= Ángel Alberich-Bayarri =

Spanish engineer and biomedical researcher

Ángel Alberich-Bayarri (born February 9, 1984, in Benicarló, Spain) is a Spanish telecommunications engineer, biomedical researcher and entrepreneur. In 2015, the Massachusetts Institute of Technology recognized him as one of its Innovators Under 35. Ángel Alberich-Bayarri is the co-founder and chief executive officer (CEO) of Quibim, a company specializing in advanced medical imaging analysis and healthcare technologies.

== Education ==
Between 2002 and 2007, Ángel Alberich-Bayarri pursued higher education at the Technical University of Valencia (UPV), where he earned a degree in Telecommunications Engineering with a specialization in Electronics. In 2010, he continued his studies at UPV and obtained a PhD in Biomedical Engineering. His doctoral research focused on innovative image processing techniques for magnetic resonance imaging (MRI), contributing to advancements in the field of biomedical imaging.

== Career ==
Following his academic training, Alberich-Bayarri contributed to both clinical research and biomedical engineering.
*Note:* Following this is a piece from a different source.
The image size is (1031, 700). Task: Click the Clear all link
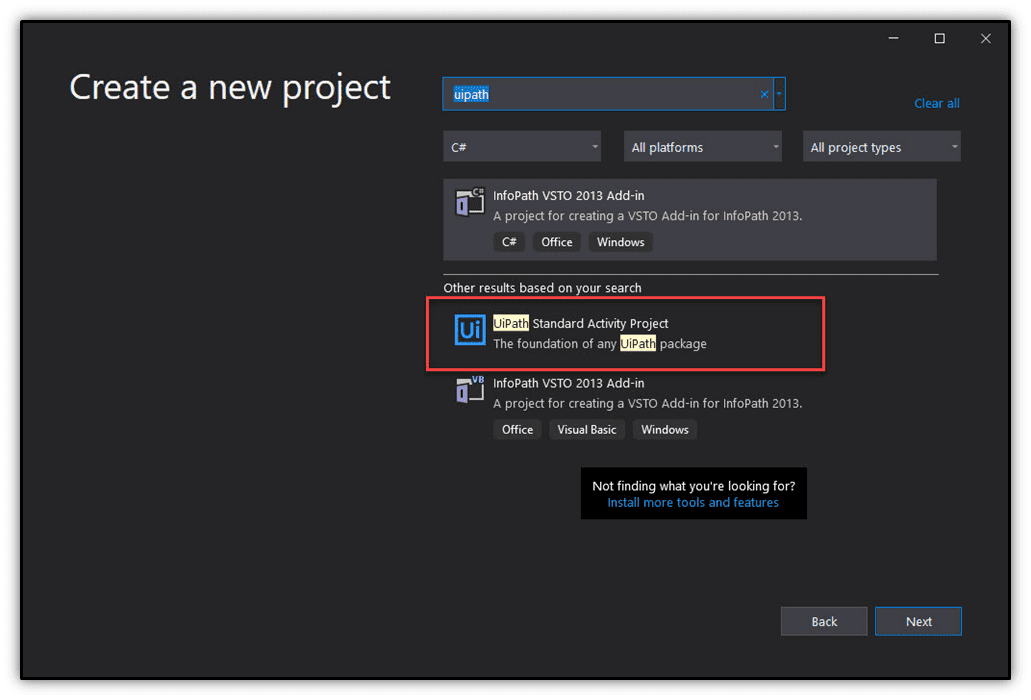[936, 103]
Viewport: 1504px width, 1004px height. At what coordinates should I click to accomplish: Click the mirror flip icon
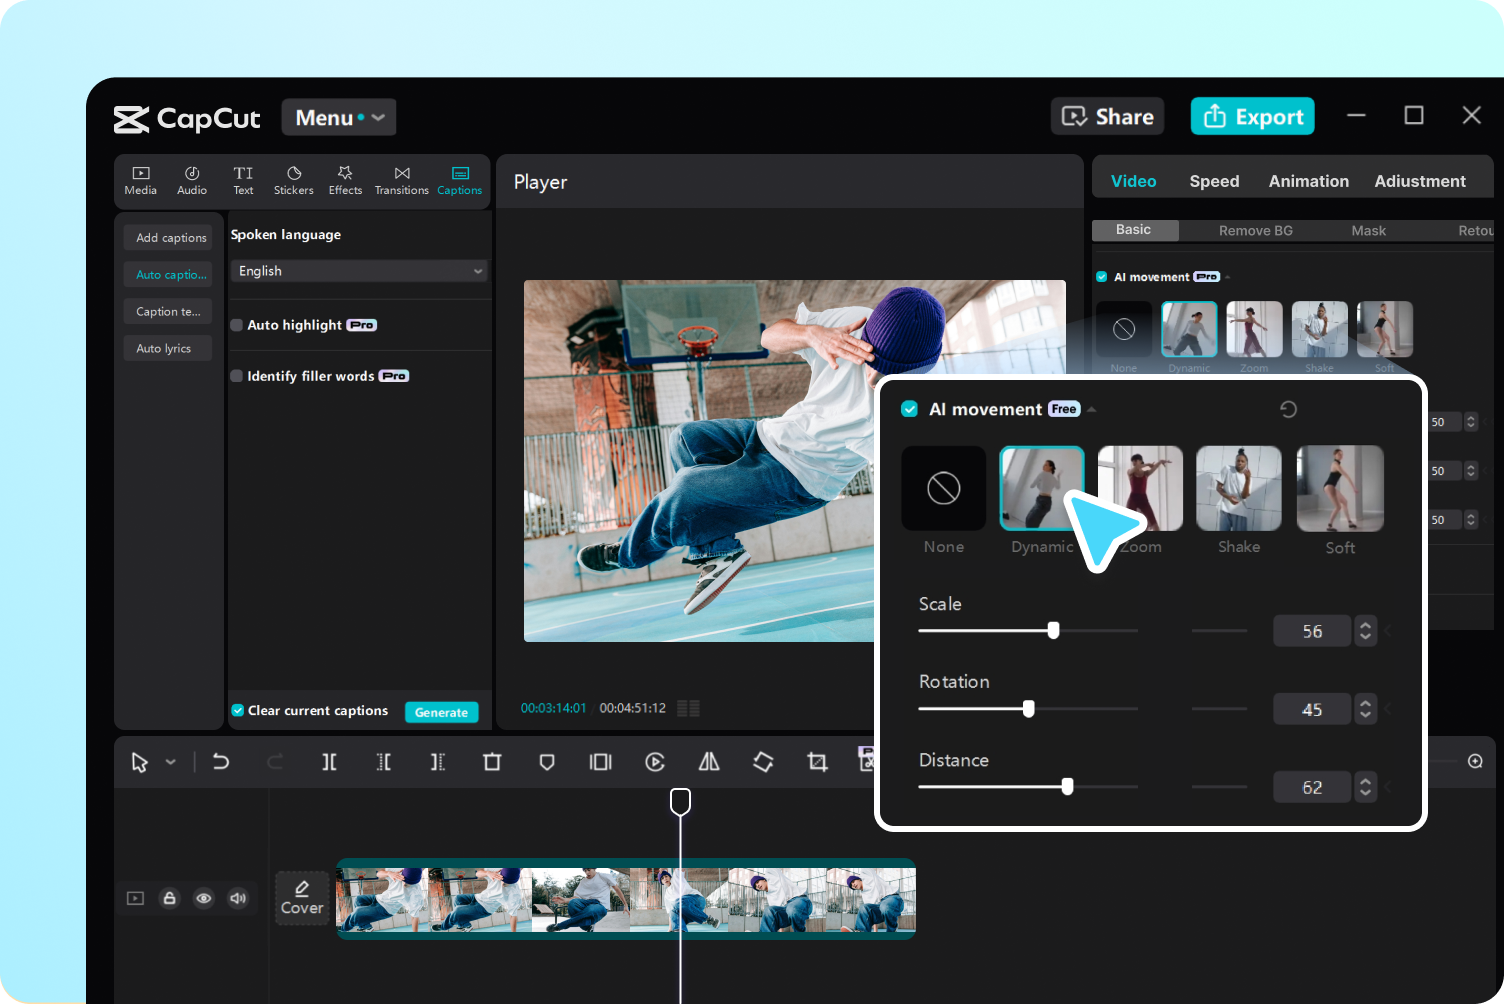coord(709,762)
From 2007 to 2014, he was actively involved in research and development at Grupo Hospitalario Quirón, where he later served as Coordinator of Biomedical Engineering from 2012 to 2014. Working at Hospital Universitario y Politécnico La Fe in Valencia, he held the position of Scientific-Technical Director at the Biomedical Imaging Research Group.

In 2012, Ángel Alberich-Bayarri received the UPV Doctoral Award for the Best PhD in Information and Communication Technologies and was honored with the European Society of Radiology Award for Best Scientific Paper. In 2013, he was awarded the Pro-Academia Prize for outstanding scientific leadership on a European level. The following year, in 2014, he earned the European Society of Radiology Award for Best Contribution to Oncology Research. In 2015, Ángel Alberich-Bayarri co-founded Quibim, a spin-off company dedicated to transforming healthcare through the application of quantitative imaging biomarkers. Quibim uses AI, machine learning, and cloud computing to improve diagnostics and treatment planning in oncology, immunology, and neurology. The company collaborates with leading hospitals, pharmaceutical firms, equipment manufacturers, and research institutions worldwide.
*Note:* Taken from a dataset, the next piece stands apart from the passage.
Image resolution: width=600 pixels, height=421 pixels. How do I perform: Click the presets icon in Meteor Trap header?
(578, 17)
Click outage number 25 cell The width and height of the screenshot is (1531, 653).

In 2015, the Massachusetts Institute of Technology recognized him as one of its Innovators Under 35, celebrating him as a leading innovator. In 2017, he was named the Cultural Ambassador of Benicarló. In 2021, he received the "Amigo de la Radiología" award from the SERAM Radiology Awards for his research on advanced image processing methods in magnetic resonance imaging. In 2024, he received the Fundación Mutualidad de la Ingeniería Award. He has authored over 100 scientific articles in leading international journals, and has six patented inventions. His published one international book and contributed 20 book chapters. He serves as a member of the Board of Directors at the European Society of Medical Imaging Informatics (EUSOMII) and is a member of the e-Health Committee at the European Society of Radiology. Additionally, he holds the position of Vice President at Fundación Imaging and is the founder of ABACS (Association for the Promotion of Science and Health).

== Academic activity ==
He has served as a lecturer and mentor at the Universitat Politècnica de València, where he supervised numerous undergraduate and doctoral research projects. He also contributed to courses on advanced medical imaging for medicine students at the Universitat de València. He also taught postgraduate programs at the University of Zaragoza and the University of Granada, covering subjects such as Biomedical Engineering and Advanced Diagnostic and Therapeutic Radiology.